A 27-year-old woman was admitted in January 2015 to the Endocrinology Department complaining of nausea, vomiting, abdominal pain and fatigue. Physical examination was unremarkable other than a mild abdominal tenderness. Laboratory tests revealed high serum and urine calcium (18.7 mg/dL and 1434 mg/24h, vs. normal value of 8,6 - 10,5 mg/dL and 0-250 mg/24h, respectively), and intact parathyroid hormone (PTH) (1542pg/mL vs. normal value of 16-87 pg/mL) levels, low phosphorus (1.5 mg/dL vs. normal value of 2.5 - 4.5 mg/dL) and vitamin-D levels (3.92 ng/dL vs. normal value of > 30 ng/dL), and normal thyroid stimulating hormone (TSH) levels (1.82 uIU/mL vs. normal value of 0.270-4.20 uIU/mL). We diagnosed primary hyperparathyroidism, and performed other tests. Cervical ultrasound revealed left thyroid lobe, but the absence of right thyroid lobe, thyroid left lobe measuring 18x20x54 mm in size, and a hypoechoic lesion measuring 20x11 mm in size were compatible with a parathyroid adenoma on the right side (Figure-1).
Technetium-99m (Tc-99m) scintigraphy revealed a parathyroid adenoma on the right side. Thyroid scintigraphy showed the absence of right thyroid lobe (Figure-2).
The patient was evaluated for multiple endocrine neoplasia (MEN) 1 and 2 syndromes because she was at a young age. However, we did not find an association with the syndromes.
We performed saline and furosemide infusion. The patient\'s serum calcium levels fell to 11.9 mg/dL. Parathyroid adenoma was excised by minimal invasive parathyroidectomy. Postoperative PTH and calcium levels fell to 76 pg/mL and 8.3 mg/dL, respectively. The patient was discharged the next day. The pathology of specimen was consistent with parathyroid adenoma.
Thyroid hemiagenesis has been reported in literature with Hashimoto\'s thyroiditis, hyperparathyroidism due to parathyroid adenoma or hyperplasia, thyroglossal duct cyst, and thyroid neoplasms.9 However, thyroid hemiagenesis have been very rarely reported with hyperparathyroidism. Our patient had severe hypercalcemia symptoms with the highest calcium and PTH levels in patients with thyroid hemiagenesis.

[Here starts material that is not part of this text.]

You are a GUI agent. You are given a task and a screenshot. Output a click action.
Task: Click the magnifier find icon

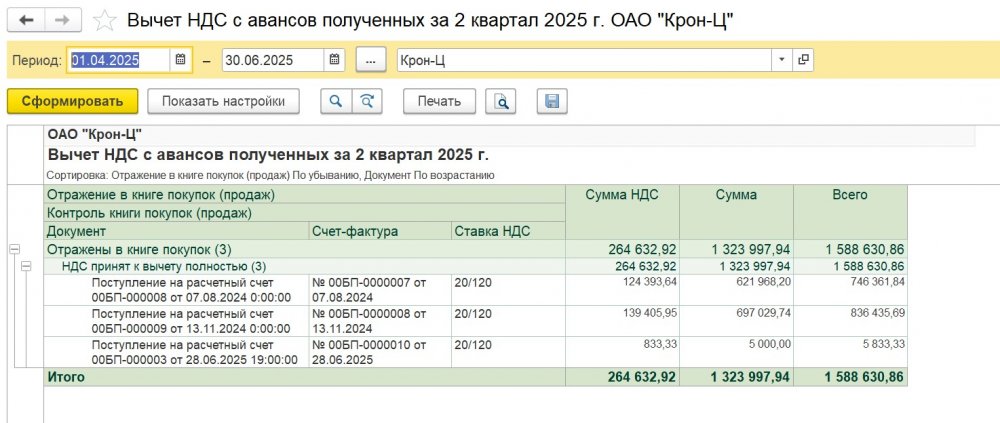(335, 101)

Data regarding the prevalence of thyroid hemiagenesis in adult population is not substantial. However, it is estimated to be 0.002-0.05% in the paediatric population.9 It is often detected in females.10 The absence of one thyroid lobe is usually asymptomatic. Therefore, these patients are usually detected during neck imaging for contralateral thyroid diseases or other neck pathology. Our patient was also detected during parathyroid imaging. Other thyroid lobe is usually compensatory hypertrophic due to thyroid gland overstimulation by TSH. Also, our patient\'s left thyroid lobe was mild hypertrophic.
The cause of the thyroid hemiagenesis is unknown. The majority of it is due to the absence of the left lobe. Many normal people have asymmetric, larger in size thyroid right lobe than left lobe. Therefore the cause of the lack of left lobe predominance could be some imbalance in the development of the bilobed gland during embryogenesis. However, that was unlikely for our patient who lacked the right thyroid lobe.
The thyroid hemiagenesis can be seen among members of the same family.11 It is suggested that genetic factors could affect this malformation. However, the molecular mechanism of thyroid hemiagenesis is largely unknown. We evaluated patient\'s relatives by cervical ultrasound. However, we could not detect another thyroid hemiagenesis.
Thyroid hemiagenesis is infrequently encountered in clinical practice. Therefore it may be overlooked during routine cervical ultrasound. Many patients\' thyroid hemiagenesis can only be found intraoperatively. However, Tc-99m scintigraphy can demonstrate thyroid hemiagenesis in early images in patients with hyperparathyroidism. However, the malformation may be diagnosed during ultrasound imaging if there is a clinical suspicion.